To better understand the molecular basis of the mouse electroretinogram (ERG) we have developed a biophysical model of the rod photoreceptor layer’s ionic mechanisms and applied current source-density (CSD) analysis to predict the genetically and pharmacologically isolated rod ERG a -wave. The saturating a -wave is characterized by a rapid relaxation (τ ~ 6 ms) from its maximum that has been hypothesized to be caused by HCN1 channel opening consequent to light-triggered sustained hyperpolarization, or by extracellular flow of capacitive current during hyperpolarization.

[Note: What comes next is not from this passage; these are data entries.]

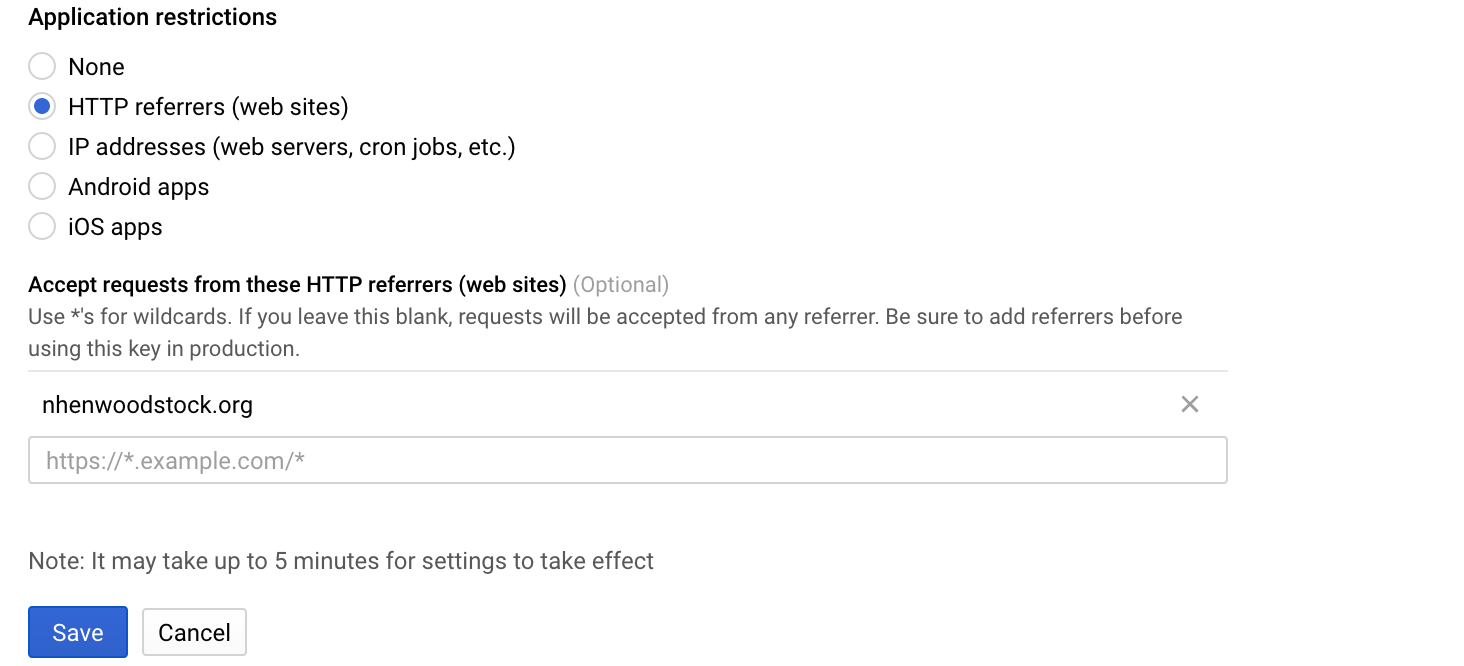Click the gray (Optional) text
The width and height of the screenshot is (1464, 666).
[x=621, y=285]
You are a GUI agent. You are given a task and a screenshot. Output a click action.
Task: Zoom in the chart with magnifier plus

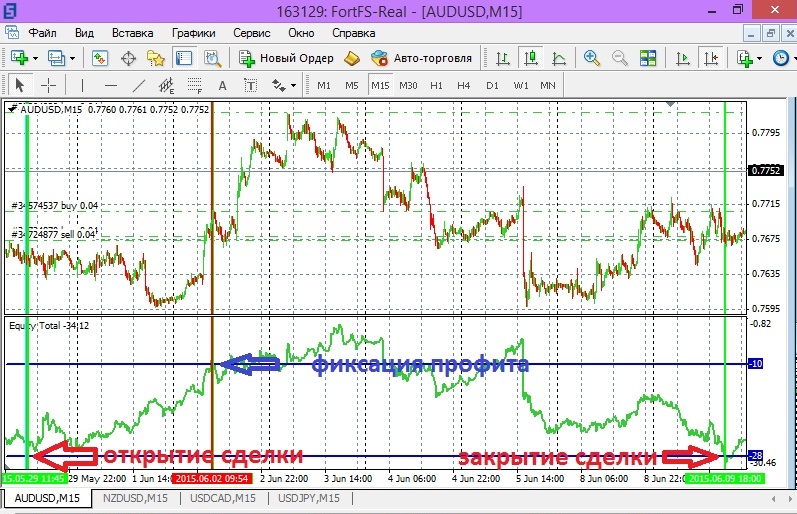(592, 58)
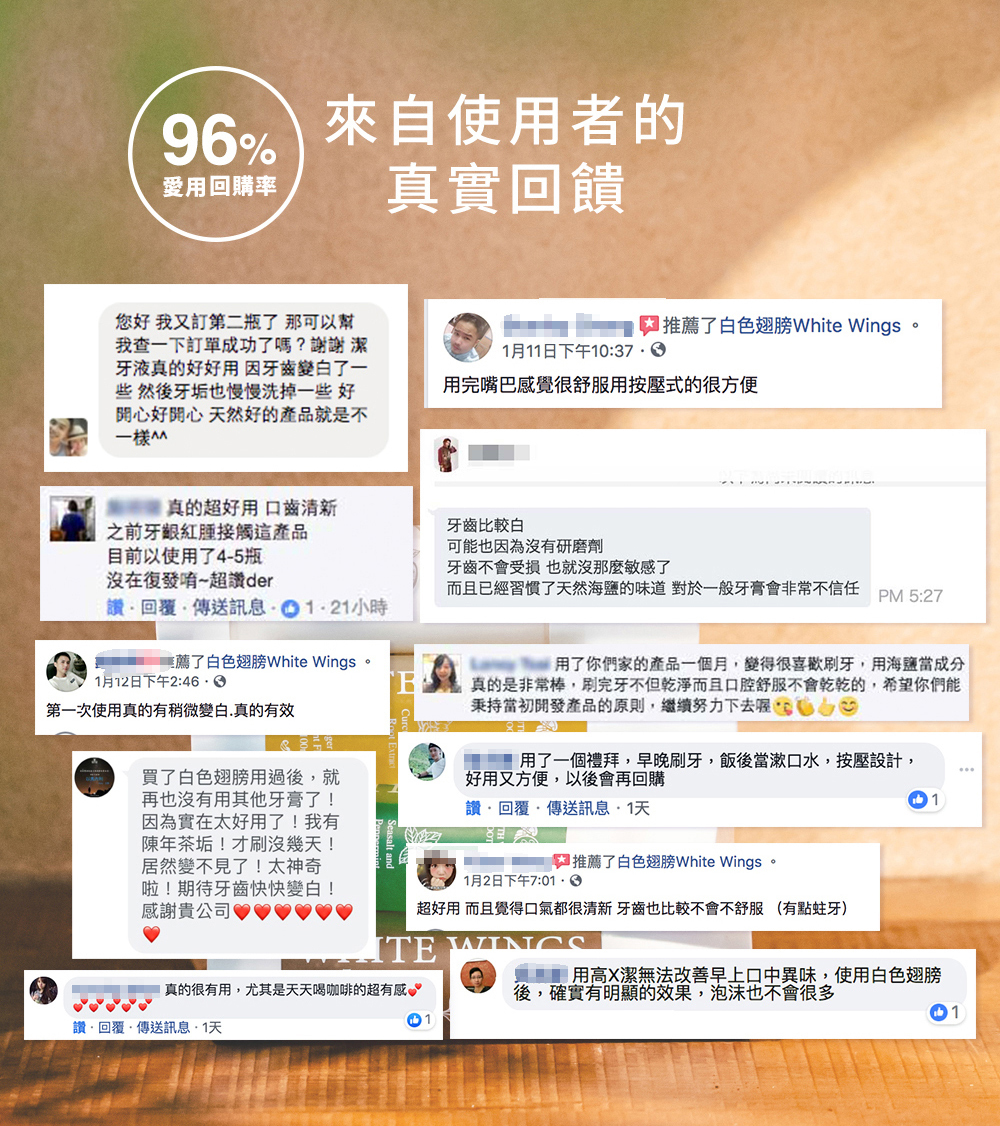Open the 白色翅膀White Wings link in the 1月11日 post

coord(810,325)
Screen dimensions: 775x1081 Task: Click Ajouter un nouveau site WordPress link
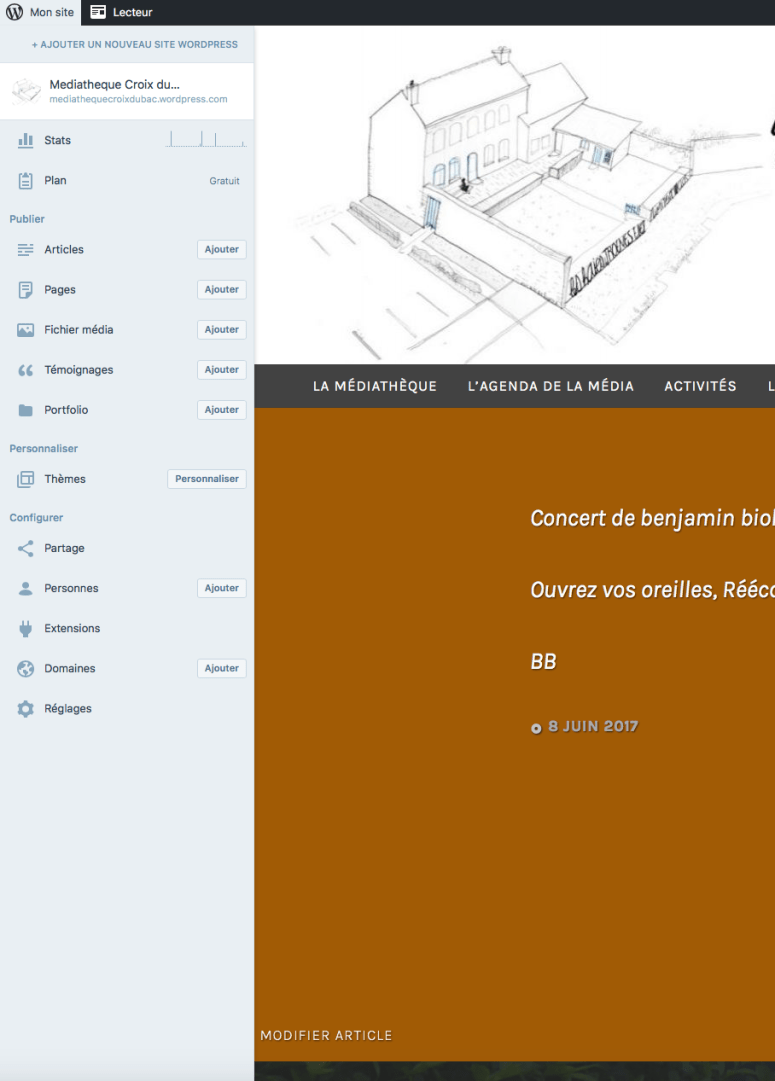(x=135, y=45)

To test these hypotheses, the CSD model included an ensemble of 11 rods with cell body locations spanning the outer nuclear layer, and with ionic mechanisms -- including CNG channels, NCKX in the outer segment, NKX, Kv2.1 channels in the inner segment, and HCN1 throughout the “non-outer segment” -- fully specified as to axial distributions, voltage dependencies, and the extracellular conductivity of the photoreceptor layer extracellular space. Predicting with CSD the steady-state axial distributions of rod dark current and transretinal potential, and the spatio-temporal response of the activation phase of the rod’s light response to intense stimuli, the analysis confirmed the Robson-Frishman hypothesis that extracellular capacitive current flowing towards the inner segment upon the rapid closure of CNG current plays a major role in shaping the early a -wave. The CSD analysis also reveals that extracellular current from HCN1 channels opened by the hyperpolarization contributes a net extracellular current flowing toward the ONL that contributes materially to the saturated a -wave relaxation and to setting its plateau level.